§ **What you need to do**: From the commentary below on North Carolina's medical debt program, extract word for word the passage between "Why is this" and "million North Carolinians.", inclusive.

§ **Selected text**:
——————————
Fourteen years after passage of the Affordable Care Act (aka Obamacare), North Carolina has received approval for a program to receive more than $10 billion from the federal government over the next two years to reimburse hospitals for forgiving medical debt.
Why is this program necessary? We were promised in 2010 that Obamacare would lower healthcare costs and make “affordable healthcare” a right, not just a privilege.
Nearly a decade and a half after the Affordable Care Act was signed into law, healthcare is so expensive and burdensome that North Carolina leaders deemed it necessary to beg the broke federal government for more than $10 billion to relieve the medical debt of roughly 2 million North Carolinians.
Of course, this program should serve as more evidence of Obamacare’s failure to deliver affordable healthcare, but Gov. Cooper and NCDHHS Secretary Kody Kinsley will never acknowledge that.
As I’ve written before, government does not make things affordable. Indeed, the more involved government is in trying to make something affordable, the more rapidly will the cost of those items rise.
What do the numbers tell us about Obamacare’s failure to bring down healthcare costs? From its passage in 2010 to 2022 (the latest data available):
- Total healthcare expenditures have ballooned by 72% (compared to 34% cumulative inflation during that time)
——————————
Data items
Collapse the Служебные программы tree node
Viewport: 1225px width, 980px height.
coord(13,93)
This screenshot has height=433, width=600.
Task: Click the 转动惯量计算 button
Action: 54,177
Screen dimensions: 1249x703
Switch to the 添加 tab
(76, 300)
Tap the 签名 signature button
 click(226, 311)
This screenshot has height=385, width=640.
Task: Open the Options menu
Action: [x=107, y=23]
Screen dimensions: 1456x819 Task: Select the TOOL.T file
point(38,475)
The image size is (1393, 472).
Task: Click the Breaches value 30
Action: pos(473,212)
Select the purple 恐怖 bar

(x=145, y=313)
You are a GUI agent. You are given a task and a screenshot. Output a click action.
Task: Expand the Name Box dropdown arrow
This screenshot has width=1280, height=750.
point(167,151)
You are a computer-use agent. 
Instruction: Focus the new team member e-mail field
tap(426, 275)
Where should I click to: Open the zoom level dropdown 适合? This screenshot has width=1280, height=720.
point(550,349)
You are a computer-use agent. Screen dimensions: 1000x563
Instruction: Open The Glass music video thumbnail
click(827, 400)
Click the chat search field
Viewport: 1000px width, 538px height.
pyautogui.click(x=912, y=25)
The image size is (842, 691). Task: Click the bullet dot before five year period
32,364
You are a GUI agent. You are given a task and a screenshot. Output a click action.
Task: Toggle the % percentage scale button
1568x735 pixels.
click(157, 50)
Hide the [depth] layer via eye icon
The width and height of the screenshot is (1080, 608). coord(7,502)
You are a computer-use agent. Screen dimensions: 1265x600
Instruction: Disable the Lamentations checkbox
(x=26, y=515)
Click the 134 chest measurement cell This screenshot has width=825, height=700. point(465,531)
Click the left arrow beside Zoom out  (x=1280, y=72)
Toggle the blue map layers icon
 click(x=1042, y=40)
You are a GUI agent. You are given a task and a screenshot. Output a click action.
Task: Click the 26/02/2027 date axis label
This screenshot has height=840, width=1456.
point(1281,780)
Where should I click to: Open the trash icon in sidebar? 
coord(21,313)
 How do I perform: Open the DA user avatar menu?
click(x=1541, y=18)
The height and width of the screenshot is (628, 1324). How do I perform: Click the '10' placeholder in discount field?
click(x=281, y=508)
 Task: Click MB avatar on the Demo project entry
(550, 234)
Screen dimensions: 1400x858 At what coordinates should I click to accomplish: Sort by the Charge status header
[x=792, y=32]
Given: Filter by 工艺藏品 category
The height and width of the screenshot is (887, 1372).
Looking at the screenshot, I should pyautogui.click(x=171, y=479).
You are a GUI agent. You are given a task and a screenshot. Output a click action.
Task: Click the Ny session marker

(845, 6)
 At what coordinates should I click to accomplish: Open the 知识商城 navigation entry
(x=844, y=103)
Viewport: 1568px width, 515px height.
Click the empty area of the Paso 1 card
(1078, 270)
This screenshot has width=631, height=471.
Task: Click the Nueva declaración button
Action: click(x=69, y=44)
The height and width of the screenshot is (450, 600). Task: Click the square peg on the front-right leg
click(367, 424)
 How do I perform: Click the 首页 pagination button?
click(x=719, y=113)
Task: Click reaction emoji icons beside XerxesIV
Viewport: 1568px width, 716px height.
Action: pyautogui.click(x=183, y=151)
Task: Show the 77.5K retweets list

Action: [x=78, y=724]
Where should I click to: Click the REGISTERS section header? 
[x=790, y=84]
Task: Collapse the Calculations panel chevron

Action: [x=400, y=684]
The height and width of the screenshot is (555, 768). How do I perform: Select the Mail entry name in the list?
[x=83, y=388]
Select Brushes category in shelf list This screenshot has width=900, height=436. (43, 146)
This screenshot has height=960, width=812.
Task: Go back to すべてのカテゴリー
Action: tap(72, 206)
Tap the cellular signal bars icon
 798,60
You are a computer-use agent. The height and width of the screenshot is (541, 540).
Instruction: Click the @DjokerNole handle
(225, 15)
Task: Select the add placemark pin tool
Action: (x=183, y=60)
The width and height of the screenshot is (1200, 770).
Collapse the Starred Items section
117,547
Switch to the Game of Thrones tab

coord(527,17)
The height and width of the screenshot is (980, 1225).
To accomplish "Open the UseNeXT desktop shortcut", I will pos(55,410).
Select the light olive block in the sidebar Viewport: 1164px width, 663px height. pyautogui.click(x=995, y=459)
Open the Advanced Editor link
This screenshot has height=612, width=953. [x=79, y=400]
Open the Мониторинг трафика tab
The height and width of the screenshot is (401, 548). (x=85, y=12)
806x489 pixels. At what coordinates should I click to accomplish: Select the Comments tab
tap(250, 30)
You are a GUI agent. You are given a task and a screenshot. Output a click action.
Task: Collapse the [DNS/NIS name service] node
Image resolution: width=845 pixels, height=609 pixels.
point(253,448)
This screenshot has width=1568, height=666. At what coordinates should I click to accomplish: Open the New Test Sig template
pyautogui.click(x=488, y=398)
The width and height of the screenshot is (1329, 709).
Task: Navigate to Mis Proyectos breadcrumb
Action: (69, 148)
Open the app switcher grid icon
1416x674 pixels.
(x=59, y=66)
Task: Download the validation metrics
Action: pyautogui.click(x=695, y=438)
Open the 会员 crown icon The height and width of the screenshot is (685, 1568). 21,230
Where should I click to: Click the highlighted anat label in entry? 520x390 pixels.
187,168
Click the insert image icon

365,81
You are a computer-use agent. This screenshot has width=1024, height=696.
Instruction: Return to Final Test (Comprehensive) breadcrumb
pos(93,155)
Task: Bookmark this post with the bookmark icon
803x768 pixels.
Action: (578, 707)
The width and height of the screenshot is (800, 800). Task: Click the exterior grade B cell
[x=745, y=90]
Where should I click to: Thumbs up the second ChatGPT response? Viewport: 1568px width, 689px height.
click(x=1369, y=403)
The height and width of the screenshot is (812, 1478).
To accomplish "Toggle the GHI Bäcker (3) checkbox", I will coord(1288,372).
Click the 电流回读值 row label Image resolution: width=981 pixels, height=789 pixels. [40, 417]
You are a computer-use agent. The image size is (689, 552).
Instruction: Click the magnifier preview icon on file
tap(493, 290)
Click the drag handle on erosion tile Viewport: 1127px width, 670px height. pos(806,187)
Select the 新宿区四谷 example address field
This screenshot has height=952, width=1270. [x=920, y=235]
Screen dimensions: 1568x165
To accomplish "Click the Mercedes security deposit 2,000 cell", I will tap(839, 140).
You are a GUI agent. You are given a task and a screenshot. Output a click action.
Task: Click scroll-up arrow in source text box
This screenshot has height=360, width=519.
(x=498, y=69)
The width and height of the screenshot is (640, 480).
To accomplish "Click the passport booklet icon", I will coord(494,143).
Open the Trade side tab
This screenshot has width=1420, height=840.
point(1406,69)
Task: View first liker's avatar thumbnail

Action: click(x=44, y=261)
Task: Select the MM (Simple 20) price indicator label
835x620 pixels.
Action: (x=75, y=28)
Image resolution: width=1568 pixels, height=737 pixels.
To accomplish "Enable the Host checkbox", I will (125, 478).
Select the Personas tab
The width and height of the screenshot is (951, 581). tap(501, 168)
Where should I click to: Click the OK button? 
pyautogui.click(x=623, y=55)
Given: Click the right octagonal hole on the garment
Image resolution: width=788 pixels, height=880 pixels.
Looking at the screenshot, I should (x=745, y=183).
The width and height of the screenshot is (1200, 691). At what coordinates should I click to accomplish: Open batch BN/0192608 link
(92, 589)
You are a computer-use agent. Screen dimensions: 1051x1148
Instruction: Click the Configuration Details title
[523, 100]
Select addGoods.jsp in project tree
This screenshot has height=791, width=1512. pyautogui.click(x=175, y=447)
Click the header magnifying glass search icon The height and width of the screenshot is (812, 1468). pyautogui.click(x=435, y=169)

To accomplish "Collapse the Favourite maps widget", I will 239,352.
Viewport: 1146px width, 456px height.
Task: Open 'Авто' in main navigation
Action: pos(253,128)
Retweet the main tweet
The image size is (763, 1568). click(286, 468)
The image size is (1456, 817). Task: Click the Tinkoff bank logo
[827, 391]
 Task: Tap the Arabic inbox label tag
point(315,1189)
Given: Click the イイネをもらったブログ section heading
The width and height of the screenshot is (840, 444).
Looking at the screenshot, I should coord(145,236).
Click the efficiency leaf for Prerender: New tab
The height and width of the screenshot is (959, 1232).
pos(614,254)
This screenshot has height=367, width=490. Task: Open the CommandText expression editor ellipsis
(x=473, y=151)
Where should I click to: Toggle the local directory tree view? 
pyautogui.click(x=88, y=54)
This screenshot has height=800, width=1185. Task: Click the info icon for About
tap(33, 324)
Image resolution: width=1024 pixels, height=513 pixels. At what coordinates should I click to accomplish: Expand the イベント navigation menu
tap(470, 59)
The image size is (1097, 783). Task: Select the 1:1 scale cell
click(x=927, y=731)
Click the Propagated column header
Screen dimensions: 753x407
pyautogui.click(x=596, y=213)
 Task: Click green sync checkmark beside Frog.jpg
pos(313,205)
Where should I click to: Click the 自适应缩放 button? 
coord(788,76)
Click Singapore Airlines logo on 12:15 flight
——————————
§ **Written solution**:
Why is this program necessary? We were promised in 2010 that Obamacare would lower healthcare costs and make “affordable healthcare” a right, not just a privilege.
Nearly a decade and a half after the Affordable Care Act was signed into law, healthcare is so expensive and burdensome that North Carolina leaders deemed it necessary to beg the broke federal government for more than $10 billion to relieve the medical debt of roughly 2 million North Carolinians.